De acordo com a Aniam (Associação Nacional da Indústria de Armas e Munições), o Brasil é hoje o quarto maior exportador de armamentos do mundo, com US$ 736 milhões em exportações ao ano. O país perde apenas para EUA, Alemanha e Itália.
Por e-mail, a Aniam disse que “os repasses seguem as normas e exigências estabelecidas pelo TSE e os princípios preconizados pela Constituição Federal. As doações são realizadas para integrantes da Frente Parlamentar pelo Direito à Legítima Defesa e de acordo com critérios estabelecidos pela Associação”.
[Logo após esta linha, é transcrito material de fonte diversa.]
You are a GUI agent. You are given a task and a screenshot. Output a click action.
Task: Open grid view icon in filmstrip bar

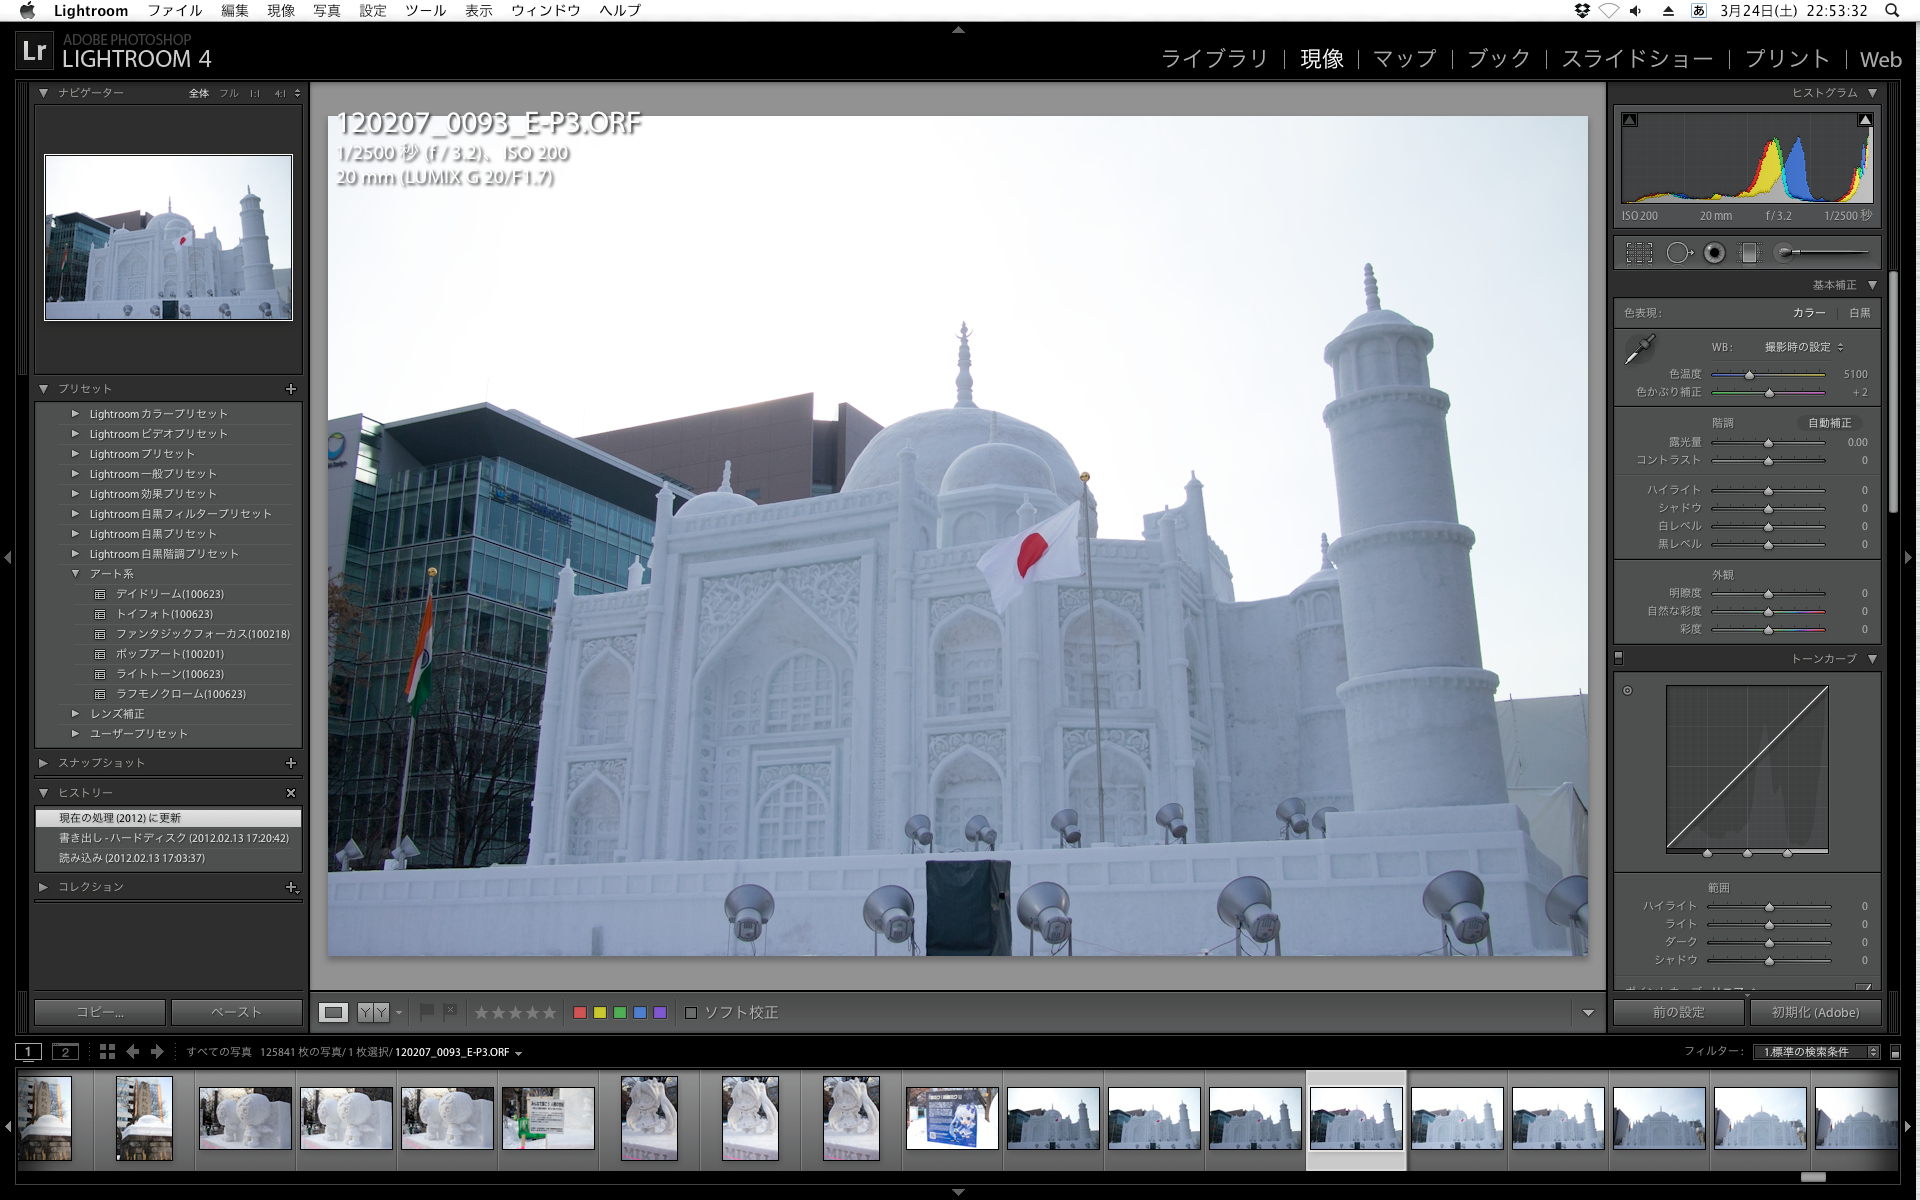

Apesar do esforço, o negócio de armas teve recuo recente, o que pode ter refletido na queda de 85% no valor das doações de campanha provenientes do setor. A Taurus reconheceu que a receita líquida consolidada da empresa no primeiro semestre de 2014 (R$ 301,1 milhões) foi 30,4% menor se comparada ao mesmo período de 2013 (R$ 432,6 milhões), recuo sentido no caixa de campanha dos candidatos, que viram minguar o fluxo de doações sobre o qual alguns preferem manter silêncio.